*Goal of the exercise*.
Repeat each record exactly as written, and drop any images.

*The data*.

:::

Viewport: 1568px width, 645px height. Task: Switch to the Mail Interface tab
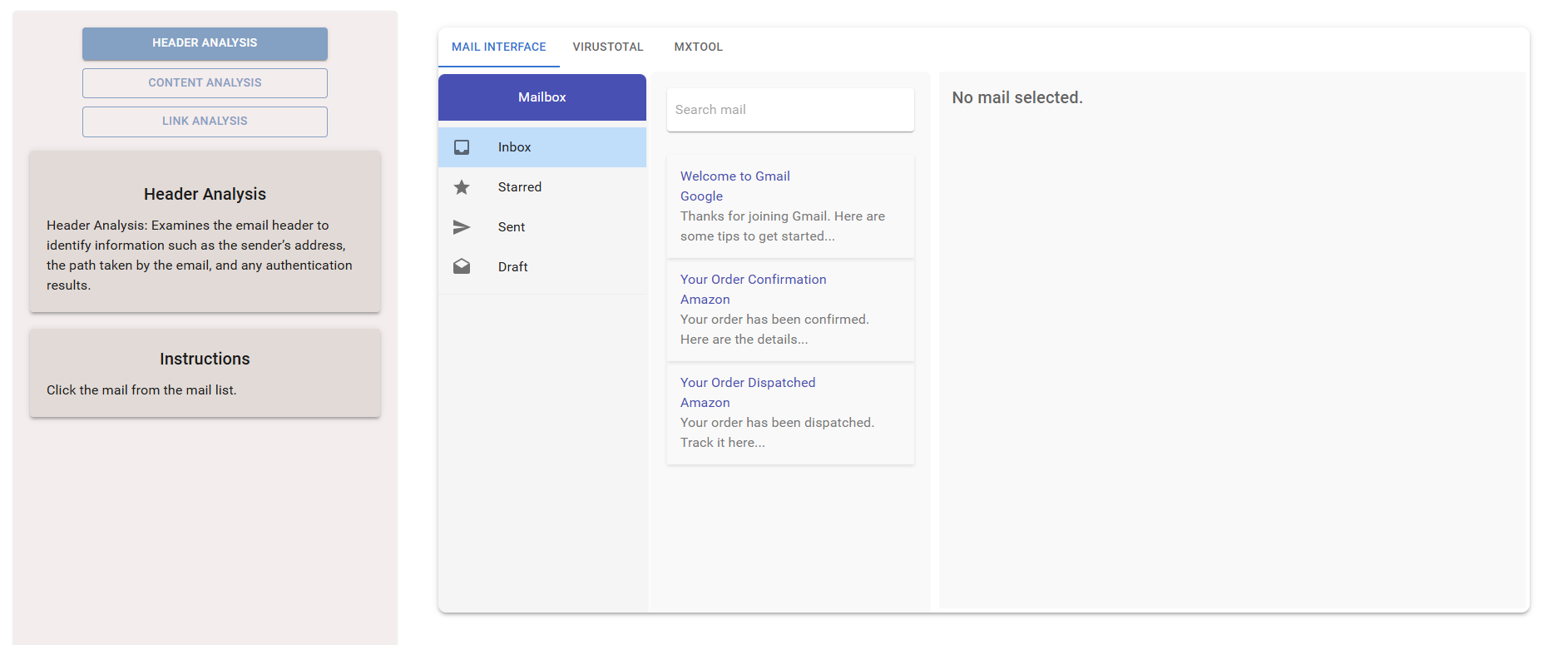click(x=498, y=47)
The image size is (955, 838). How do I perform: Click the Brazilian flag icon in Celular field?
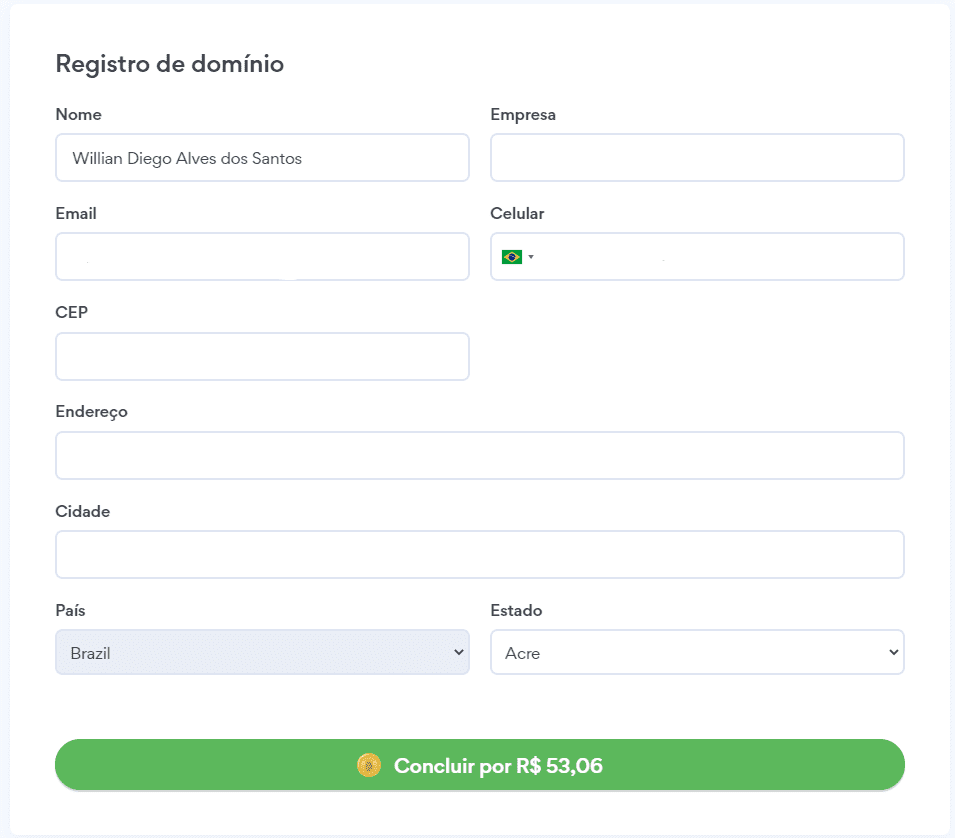click(511, 256)
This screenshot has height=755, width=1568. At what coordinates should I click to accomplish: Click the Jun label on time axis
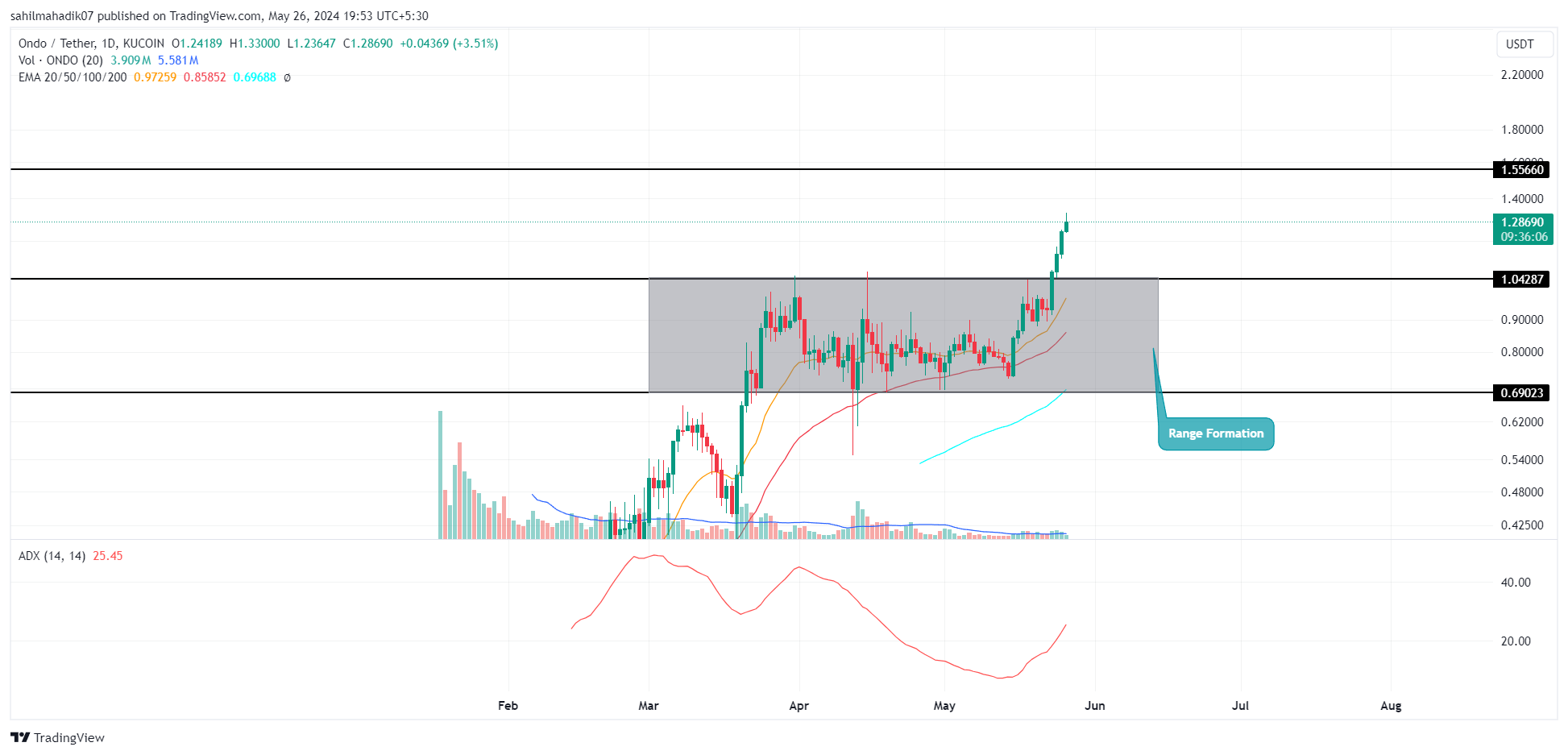point(1094,706)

:::

*Your solution*.
Viewport: 1568px width, 645px height. Task: Switch to the Mail Interface tab
click(x=498, y=47)
The image size is (955, 838). How do I perform: Click the Brazilian flag icon in Celular field?
click(511, 256)
This screenshot has height=755, width=1568. At what coordinates should I click to accomplish: Click the Jun label on time axis
point(1094,706)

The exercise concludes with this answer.